Task brief
Update the data from the line with "Given: Click the Otherwise branch icon" through the line with "tap(351, 65)" by replacing "bet ID" with "ticket ID", and reproduce those lines with nothing else altered.

Information provided
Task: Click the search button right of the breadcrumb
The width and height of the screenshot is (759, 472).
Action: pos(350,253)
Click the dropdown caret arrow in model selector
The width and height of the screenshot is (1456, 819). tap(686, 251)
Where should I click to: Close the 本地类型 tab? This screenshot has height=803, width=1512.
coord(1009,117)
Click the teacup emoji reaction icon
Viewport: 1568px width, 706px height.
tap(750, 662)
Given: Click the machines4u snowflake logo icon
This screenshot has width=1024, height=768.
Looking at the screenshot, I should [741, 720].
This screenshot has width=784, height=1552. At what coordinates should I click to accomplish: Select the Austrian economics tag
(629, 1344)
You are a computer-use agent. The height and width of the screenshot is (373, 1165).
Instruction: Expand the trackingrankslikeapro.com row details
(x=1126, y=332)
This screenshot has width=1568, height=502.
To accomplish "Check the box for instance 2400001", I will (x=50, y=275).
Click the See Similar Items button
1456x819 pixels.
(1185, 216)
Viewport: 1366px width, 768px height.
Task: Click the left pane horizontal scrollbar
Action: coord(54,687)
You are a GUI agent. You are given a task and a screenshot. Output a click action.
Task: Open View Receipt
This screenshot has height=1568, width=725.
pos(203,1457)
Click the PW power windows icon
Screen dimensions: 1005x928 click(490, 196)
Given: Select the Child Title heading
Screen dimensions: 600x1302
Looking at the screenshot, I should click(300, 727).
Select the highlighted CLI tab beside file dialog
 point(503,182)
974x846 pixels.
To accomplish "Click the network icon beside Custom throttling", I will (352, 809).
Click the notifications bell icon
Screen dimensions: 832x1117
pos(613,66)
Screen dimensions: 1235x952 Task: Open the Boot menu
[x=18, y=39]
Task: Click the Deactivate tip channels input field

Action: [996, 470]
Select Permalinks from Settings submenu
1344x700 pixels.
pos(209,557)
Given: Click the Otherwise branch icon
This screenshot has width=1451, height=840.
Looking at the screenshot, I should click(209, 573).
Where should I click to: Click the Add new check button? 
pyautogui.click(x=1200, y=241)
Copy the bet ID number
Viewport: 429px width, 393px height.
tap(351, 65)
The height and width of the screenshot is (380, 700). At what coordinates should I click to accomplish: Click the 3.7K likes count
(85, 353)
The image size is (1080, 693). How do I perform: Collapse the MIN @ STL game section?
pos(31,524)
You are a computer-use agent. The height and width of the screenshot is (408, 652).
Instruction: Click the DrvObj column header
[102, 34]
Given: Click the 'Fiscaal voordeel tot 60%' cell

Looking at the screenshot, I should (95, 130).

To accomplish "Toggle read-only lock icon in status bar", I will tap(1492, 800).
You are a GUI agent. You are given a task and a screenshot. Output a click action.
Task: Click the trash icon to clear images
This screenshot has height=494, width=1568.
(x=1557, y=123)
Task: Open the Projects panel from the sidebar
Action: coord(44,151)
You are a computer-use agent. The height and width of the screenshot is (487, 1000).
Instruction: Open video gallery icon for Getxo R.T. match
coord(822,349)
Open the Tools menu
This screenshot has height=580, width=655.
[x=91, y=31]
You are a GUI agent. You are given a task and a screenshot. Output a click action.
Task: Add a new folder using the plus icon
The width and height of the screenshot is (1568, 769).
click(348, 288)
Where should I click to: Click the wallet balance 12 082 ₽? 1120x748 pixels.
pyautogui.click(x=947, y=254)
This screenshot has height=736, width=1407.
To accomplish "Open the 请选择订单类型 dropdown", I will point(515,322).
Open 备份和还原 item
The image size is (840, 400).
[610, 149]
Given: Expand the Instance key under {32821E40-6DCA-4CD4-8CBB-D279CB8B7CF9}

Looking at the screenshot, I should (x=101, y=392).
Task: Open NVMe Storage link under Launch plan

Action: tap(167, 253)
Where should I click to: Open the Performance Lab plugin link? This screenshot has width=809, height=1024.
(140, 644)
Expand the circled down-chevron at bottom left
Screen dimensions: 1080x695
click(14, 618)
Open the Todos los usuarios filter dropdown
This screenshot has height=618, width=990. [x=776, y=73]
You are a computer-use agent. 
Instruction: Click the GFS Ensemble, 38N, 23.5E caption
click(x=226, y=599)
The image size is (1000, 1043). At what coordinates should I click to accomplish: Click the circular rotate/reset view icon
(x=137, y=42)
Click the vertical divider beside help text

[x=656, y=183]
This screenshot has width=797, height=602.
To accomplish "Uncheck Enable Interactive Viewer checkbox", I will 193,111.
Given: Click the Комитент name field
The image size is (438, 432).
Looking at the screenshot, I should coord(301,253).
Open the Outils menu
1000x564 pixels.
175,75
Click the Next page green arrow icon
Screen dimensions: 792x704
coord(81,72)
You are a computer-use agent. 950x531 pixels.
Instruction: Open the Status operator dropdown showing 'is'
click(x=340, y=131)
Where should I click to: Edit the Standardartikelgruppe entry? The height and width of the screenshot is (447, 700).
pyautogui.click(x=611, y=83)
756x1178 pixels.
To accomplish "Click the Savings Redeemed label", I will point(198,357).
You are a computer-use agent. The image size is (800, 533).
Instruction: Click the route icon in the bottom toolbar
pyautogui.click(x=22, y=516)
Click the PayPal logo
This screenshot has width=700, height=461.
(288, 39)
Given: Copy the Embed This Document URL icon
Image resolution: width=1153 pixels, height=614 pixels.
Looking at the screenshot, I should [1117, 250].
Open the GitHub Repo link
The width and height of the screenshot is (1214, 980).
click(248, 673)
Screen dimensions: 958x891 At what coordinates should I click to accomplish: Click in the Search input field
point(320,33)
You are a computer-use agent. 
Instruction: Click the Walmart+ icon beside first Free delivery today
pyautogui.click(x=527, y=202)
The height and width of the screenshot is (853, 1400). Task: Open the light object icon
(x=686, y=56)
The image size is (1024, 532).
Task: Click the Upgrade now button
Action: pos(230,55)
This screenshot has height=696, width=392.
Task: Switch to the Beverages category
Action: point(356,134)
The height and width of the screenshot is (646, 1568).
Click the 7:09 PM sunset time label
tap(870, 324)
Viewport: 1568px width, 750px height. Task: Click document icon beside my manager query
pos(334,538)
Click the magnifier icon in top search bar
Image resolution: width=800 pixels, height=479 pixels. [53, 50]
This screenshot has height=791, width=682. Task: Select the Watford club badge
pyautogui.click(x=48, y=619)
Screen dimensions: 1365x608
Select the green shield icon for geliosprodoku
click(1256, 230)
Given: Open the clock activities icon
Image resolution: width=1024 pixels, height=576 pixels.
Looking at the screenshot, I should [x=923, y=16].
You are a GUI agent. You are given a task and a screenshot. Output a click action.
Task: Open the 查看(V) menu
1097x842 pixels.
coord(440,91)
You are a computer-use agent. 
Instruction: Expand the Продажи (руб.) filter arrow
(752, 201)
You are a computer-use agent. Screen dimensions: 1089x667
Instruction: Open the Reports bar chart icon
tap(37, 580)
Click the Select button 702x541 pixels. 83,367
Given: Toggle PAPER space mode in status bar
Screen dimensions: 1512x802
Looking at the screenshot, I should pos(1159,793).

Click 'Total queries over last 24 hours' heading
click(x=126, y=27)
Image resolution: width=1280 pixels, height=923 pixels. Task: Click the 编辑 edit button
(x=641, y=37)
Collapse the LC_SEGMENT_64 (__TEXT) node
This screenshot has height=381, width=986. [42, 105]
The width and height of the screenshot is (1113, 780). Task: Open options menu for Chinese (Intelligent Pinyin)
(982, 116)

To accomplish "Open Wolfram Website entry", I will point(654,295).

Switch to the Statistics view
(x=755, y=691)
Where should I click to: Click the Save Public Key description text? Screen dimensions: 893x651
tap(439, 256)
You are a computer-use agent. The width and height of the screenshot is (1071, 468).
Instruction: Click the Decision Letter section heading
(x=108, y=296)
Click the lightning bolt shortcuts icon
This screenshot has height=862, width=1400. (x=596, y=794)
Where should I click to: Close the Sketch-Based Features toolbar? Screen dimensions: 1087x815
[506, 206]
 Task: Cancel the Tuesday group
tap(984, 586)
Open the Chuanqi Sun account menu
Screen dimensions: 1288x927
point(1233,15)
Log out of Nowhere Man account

The response
Given: Click the Otherwise branch icon
This screenshot has width=1451, height=840.
Looking at the screenshot, I should click(209, 573).
Where should I click to: Click the Add new check button? 
pyautogui.click(x=1200, y=241)
Copy the ticket ID number
Viewport: 429px width, 393px height.
tap(351, 65)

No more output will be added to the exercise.